Saved data entries
· · · ·

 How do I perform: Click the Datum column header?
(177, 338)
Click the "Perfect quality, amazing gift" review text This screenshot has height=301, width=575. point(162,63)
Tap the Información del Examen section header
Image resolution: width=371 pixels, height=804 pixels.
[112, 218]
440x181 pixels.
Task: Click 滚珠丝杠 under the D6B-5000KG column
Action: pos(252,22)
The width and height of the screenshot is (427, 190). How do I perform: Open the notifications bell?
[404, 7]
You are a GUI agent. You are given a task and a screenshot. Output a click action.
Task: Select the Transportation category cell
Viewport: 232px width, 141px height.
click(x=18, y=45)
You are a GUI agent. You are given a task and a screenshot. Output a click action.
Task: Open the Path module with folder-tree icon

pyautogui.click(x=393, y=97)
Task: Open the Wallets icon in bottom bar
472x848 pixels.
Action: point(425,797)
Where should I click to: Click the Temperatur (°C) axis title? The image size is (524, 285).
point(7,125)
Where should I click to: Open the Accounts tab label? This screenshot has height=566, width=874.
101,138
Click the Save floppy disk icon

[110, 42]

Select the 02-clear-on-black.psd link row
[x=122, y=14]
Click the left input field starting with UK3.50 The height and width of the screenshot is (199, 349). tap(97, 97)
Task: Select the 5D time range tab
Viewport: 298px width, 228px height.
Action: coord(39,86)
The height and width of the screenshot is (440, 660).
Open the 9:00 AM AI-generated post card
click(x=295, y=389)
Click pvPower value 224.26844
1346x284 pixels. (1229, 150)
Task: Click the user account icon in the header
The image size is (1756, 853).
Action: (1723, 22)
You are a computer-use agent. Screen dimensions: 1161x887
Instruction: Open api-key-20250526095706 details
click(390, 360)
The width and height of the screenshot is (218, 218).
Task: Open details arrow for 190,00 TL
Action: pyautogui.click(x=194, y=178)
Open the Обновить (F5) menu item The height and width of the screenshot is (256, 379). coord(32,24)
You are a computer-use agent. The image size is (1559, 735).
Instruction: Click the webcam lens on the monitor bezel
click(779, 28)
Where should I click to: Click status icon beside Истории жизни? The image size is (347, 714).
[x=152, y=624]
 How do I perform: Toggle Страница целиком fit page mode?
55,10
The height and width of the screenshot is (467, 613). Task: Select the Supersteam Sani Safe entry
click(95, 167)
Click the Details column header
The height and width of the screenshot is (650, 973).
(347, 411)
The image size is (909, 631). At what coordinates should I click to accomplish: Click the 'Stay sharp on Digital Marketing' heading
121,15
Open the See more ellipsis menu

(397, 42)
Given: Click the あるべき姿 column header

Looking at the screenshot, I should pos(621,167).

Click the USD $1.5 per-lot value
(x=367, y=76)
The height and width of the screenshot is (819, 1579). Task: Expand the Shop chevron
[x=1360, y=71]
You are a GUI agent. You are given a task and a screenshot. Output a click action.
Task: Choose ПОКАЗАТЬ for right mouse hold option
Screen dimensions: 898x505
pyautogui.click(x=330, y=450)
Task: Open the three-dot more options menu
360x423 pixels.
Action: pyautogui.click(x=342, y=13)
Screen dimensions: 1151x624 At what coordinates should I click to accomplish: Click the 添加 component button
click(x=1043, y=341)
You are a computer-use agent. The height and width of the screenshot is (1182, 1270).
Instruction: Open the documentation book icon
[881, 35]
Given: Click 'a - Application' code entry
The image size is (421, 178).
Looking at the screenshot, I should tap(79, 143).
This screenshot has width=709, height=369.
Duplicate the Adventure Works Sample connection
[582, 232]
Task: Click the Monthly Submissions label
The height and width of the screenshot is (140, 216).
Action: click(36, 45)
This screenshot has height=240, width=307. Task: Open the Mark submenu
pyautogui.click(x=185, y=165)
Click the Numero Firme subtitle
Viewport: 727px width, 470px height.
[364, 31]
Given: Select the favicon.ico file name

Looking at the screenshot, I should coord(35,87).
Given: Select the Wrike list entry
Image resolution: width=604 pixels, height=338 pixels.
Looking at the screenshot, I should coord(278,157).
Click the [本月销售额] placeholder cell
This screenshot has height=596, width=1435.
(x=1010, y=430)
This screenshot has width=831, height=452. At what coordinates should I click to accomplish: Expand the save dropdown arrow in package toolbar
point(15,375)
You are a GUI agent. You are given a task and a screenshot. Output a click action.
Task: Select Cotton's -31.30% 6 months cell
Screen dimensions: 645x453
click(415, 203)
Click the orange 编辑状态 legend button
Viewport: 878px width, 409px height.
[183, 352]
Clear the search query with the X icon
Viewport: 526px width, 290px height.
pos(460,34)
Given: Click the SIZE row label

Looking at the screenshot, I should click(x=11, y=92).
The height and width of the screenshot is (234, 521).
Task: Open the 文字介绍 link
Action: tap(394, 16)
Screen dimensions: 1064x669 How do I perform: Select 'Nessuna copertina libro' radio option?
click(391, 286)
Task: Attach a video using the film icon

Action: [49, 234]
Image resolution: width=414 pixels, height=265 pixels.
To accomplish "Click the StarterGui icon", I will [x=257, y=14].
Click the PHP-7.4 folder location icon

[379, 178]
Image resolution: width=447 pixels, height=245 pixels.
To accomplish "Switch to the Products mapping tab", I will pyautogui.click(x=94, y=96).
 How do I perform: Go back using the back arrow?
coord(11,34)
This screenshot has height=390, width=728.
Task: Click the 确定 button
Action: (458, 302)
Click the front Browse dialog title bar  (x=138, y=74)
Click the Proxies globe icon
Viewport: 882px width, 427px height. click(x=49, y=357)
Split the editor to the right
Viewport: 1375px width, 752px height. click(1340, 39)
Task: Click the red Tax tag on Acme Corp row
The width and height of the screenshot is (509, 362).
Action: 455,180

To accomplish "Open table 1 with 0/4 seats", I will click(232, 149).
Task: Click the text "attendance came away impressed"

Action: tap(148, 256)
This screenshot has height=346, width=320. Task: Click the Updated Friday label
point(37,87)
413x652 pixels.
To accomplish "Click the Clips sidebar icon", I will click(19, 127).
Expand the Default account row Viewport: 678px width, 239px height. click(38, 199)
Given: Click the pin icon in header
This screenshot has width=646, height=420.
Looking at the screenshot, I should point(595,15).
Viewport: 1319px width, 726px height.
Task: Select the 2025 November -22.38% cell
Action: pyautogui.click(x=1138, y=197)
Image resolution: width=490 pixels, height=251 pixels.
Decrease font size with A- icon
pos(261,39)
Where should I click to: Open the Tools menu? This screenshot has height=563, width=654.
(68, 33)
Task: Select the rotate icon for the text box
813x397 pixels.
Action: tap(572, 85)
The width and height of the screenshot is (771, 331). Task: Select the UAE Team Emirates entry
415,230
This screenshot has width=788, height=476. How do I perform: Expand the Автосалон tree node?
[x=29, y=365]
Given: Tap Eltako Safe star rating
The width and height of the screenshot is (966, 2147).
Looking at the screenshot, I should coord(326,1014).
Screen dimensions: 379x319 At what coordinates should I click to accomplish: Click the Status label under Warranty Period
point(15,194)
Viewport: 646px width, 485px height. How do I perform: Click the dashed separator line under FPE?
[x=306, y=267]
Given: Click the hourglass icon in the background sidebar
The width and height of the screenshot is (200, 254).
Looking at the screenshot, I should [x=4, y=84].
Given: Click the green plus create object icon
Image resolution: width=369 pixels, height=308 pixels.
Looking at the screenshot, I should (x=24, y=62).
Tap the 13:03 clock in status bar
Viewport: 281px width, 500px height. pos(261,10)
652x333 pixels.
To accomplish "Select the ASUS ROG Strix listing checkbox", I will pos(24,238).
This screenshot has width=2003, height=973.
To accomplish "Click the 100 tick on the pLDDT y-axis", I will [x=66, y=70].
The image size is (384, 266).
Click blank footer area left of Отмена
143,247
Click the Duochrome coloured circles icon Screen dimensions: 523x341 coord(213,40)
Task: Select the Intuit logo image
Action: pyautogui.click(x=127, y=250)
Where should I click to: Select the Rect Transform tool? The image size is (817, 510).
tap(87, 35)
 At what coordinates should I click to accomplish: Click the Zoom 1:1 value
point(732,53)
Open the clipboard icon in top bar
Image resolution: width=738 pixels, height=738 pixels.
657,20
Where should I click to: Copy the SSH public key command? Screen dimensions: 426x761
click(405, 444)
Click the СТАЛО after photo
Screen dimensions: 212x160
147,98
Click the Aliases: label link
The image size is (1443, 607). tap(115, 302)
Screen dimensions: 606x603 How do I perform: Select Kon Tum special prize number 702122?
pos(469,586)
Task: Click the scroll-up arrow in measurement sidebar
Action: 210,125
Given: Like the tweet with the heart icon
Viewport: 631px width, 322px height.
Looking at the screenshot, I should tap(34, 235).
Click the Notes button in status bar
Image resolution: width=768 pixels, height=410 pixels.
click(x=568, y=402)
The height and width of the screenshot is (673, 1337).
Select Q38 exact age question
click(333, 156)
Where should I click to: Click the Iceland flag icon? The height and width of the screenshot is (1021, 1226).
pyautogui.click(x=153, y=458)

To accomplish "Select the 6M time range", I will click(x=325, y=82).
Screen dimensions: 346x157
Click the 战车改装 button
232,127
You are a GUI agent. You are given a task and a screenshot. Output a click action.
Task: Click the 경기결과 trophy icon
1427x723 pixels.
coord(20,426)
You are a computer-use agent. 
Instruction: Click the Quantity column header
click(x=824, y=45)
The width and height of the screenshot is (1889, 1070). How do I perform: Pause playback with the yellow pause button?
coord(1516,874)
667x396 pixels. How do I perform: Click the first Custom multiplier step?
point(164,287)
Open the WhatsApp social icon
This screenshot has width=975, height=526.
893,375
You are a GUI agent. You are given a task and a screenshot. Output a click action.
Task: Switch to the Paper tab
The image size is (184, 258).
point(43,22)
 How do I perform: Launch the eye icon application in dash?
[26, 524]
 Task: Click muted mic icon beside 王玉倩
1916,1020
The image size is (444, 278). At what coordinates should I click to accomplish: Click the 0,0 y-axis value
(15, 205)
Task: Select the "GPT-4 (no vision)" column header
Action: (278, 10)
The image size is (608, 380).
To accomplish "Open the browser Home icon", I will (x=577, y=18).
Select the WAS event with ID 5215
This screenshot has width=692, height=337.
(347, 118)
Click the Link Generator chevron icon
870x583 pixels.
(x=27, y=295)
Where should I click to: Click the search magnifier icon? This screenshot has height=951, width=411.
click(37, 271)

· · · ·

**TASK PROMPT**
Count the lines in the entries above that hold the string "computer", and give that count without any other text.

**EXERCISE OUTPUT**
4